[Provided material]
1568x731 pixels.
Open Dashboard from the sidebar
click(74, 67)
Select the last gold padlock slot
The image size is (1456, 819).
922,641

==

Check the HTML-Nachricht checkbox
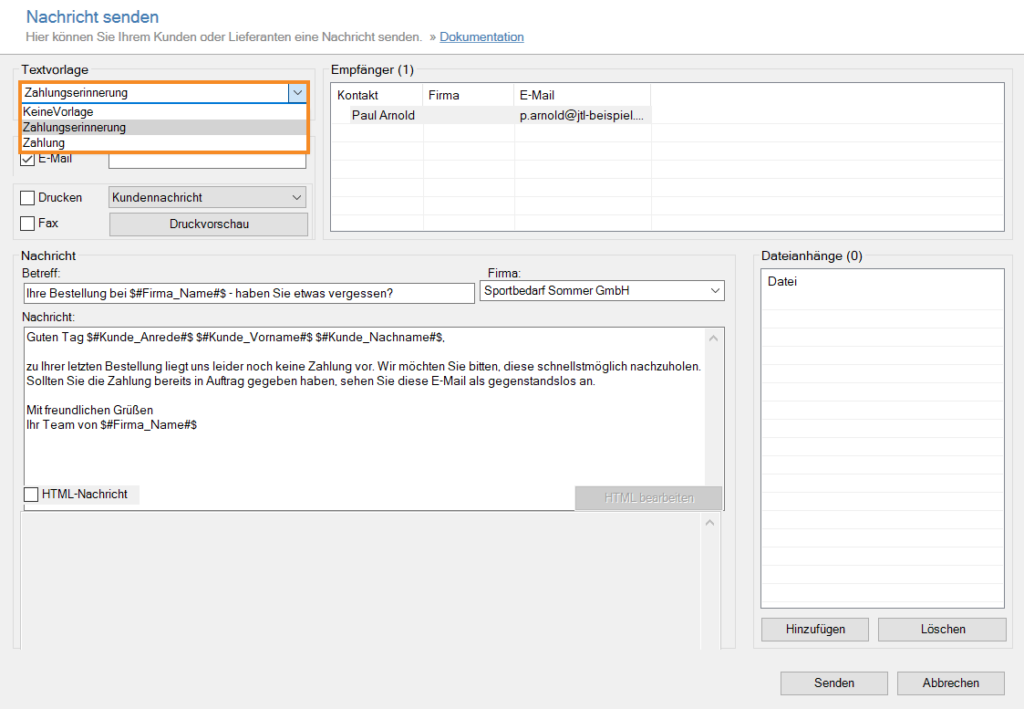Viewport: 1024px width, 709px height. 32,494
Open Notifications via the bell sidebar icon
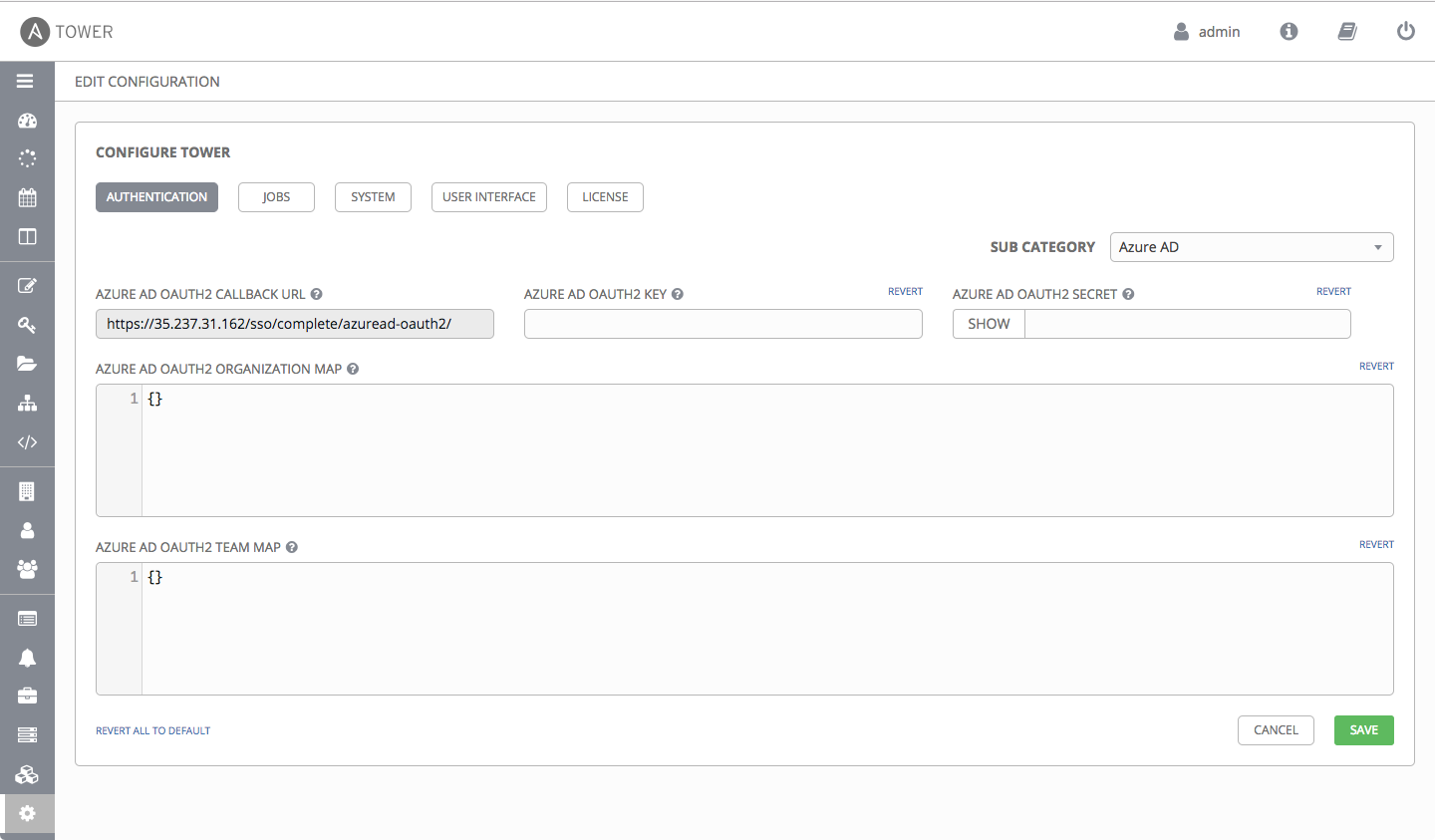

==

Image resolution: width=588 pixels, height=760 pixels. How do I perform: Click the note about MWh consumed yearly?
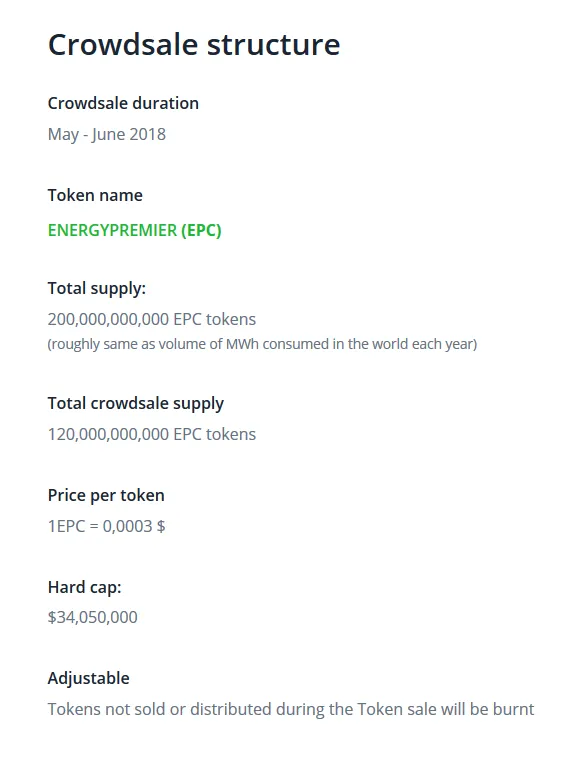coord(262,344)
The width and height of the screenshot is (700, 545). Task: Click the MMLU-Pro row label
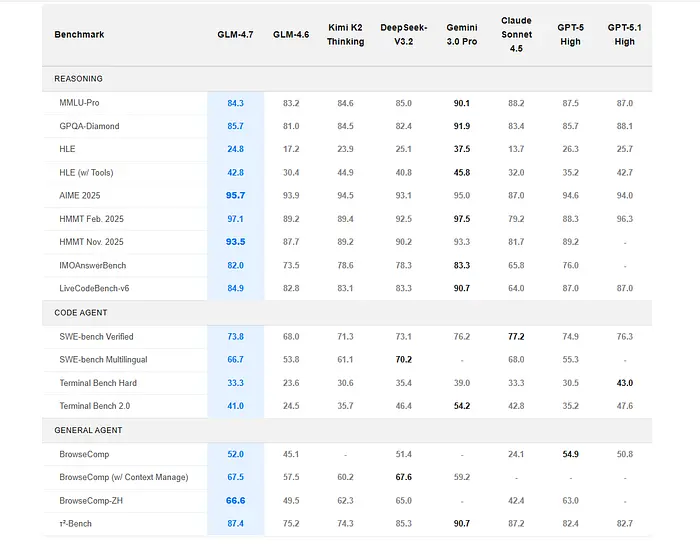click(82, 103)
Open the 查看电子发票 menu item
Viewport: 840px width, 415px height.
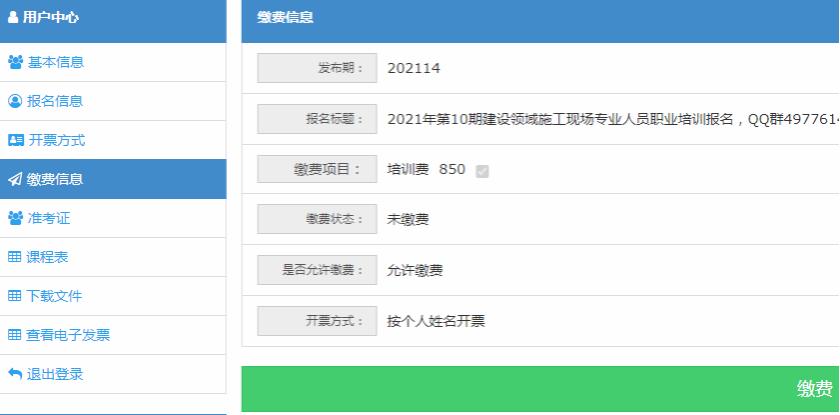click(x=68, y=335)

[What is required] Could you output exactly the lines above, from the line with "Check the HTML-Nachricht checkbox" up to and including the line with "Open Notifications via the bell sidebar icon", and nothing else, skipping the pictures?

[Written answer]
Check the HTML-Nachricht checkbox
Viewport: 1024px width, 709px height. 32,494
Open Notifications via the bell sidebar icon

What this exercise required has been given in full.